The date that a credit arises for a taxpayer in respect of GST will change to more closely reflect the date the taxpayer files their return, as this is the day that the amount of the credit is established. For taxpayers who file their GST return on time there will be no change from the current position and the credit will arise the day after the end of the GST return period in which the refund arose.

For those taxpayers who file their return before the due date, the refund will be available on the earlier of:

  • the day after the date on which the return is filed; or
  • the day after the end of the GST period to which the refund relates.

For taxpayers who file after the due date, the refund will be available on the day after the date the return is filed.

Background

The current rules around when excess tax is available to be transferred, does not reflect the date on which a taxpayer files a GST return. The filing of a return establishes the amount of the credit which is available to the taxpayer to use or be refunded.

For taxpayers who file their GST return early this can cause a delay in obtaining a credit when they may be closing down a business or require the funds for other liabilities. Conversely, for taxpayers who file their return late a credit can be available at a date that is earlier than the amount of the refund has been calculated.

Detailed analysis

To more closely align the calculation of the refund with its availability to taxpayers, the proposed change alters the current rules around when the excess tax is available to be used by a taxpayer by moving this date closer to when the return is filed.

For most taxpayers who file their GST return on time, the proposed new rules will not change the current date on which a credit is available. These new rules will only affect taxpayers who file their returns early or late.

For taxpayers who file early the date the excess tax becomes available will be the earlier of:

  • the day after the date on which the return is filed; or
  • the day after the end of the GST return period in which the refund arose.

This will mean that a GST credit will be available to a taxpayer on the day after a GST return is filed if that return is filed before the end of the taxable period. This situation will be rare but may be when a business is closing down and files a return until the date of cessation.

In this situation the credit will be available to the taxpayer the day after the return is filed or the end of the GST return period, whichever is the earlier.

Example

Scotty Cycles Ltd sells spin bikes to gyms. They are in an unusual position for the two-month GST period ending 30 June 2018. They have imported a large number of spin bikes and associated parts on 1 June 2018 from the United States for a large order for a leading New Zealand chain of gyms. It will take the rest of the month of June to assemble and test the bikes before they are handed over to the buyer.
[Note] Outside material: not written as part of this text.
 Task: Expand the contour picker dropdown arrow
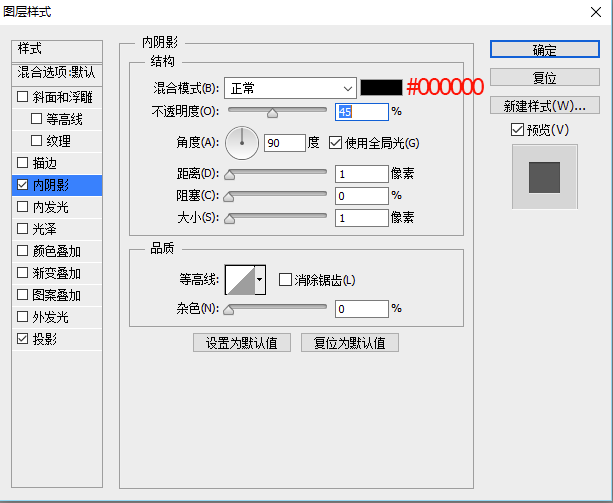pos(260,280)
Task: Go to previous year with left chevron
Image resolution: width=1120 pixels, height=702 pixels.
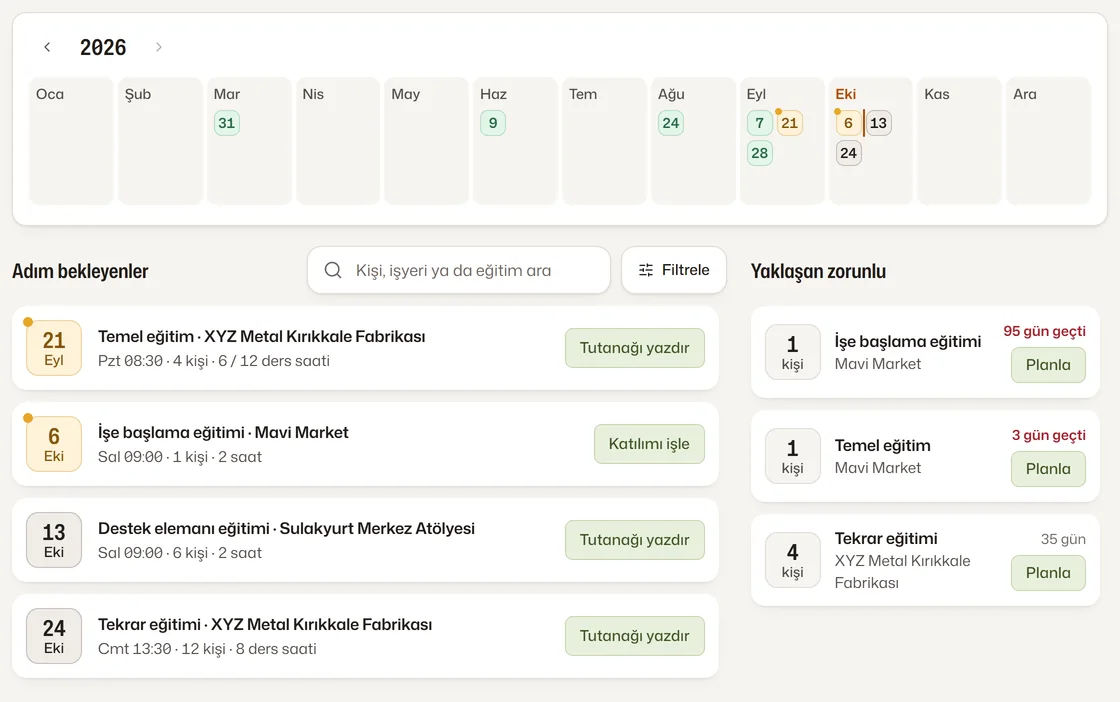Action: [47, 47]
Scotty works out that the company will have no other GST credits arising for the rest of the month and it will have no output tax. Because of the timing of the sale and the supply of the bikes Scotty has a GST refund arising for the June period and would like to transfer the refund as soon as possible to pay some other tax liabilities. Scotty completes and files its GST return online through its accounting software on 5 June.

The credit is processed by Inland Revenue and is available for Scotty to transfer on 6 June.
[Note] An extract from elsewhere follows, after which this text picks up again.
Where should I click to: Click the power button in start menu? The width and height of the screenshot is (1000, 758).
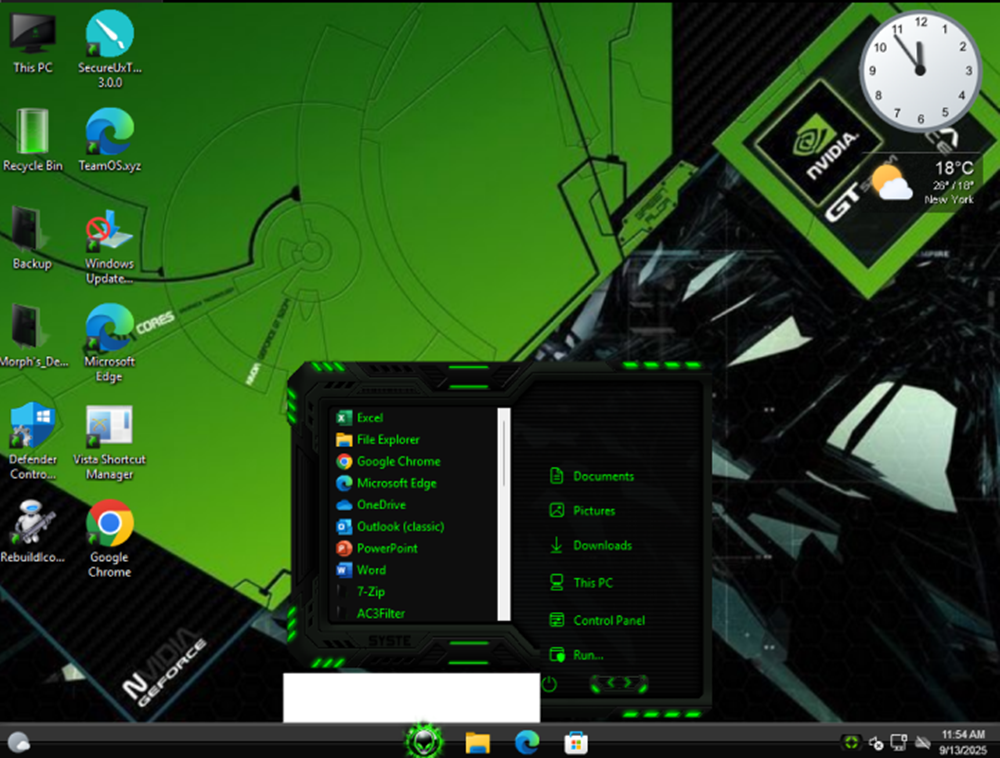[x=548, y=684]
Conversely, for taxpayers who file after the due date, the credit arising will only be available to them once the credit has been established, which is when they file their return for the GST period in question.

Example

Campbell’s Hemp Emporium Ltd is a company that sells products made of hemp. It files its GST on a two-monthly basis with the next return due on 30 September 2018. In October 2018 Campbell has a strong upturn in the sale of hemp swimwear as people gear up for the summer season. Because the company is busy making hemp swimwear Campbell, the owner, forgets to file his 30 September GST return. He realises this in November and files his September return on 18 November. His calculation is a refund amount of $3,000. This credit is available to Campbell’s Hemp Emporium Ltd on 19 November.


TAX TREATMENT OF ADVANCE PAYMENTS OF HOLIDAY PAY OR SALARY OR WAGES


(Clauses 142, 294(1) and 306(1))

Summary of proposed amendment

To strike a balance between the desire for more accurate withholding of PAYE and the impact on compliance costs, a proposed amendment to the Income Tax Act 2007 will give employers the option to tax holiday pay (or salary or wages) paid in advance as if the lump sum payment was paid over the pay periods to which it relates, or under the existing extra pay method.

Application date

The amendments will apply from 1 April 2018.

Key features

Proposed replacement section RD 13 will allow employers to tax holiday pay (or salary or wages) paid in advance as if the lump sum payment was paid over the pay periods to which it relates, or under the existing extra pay method.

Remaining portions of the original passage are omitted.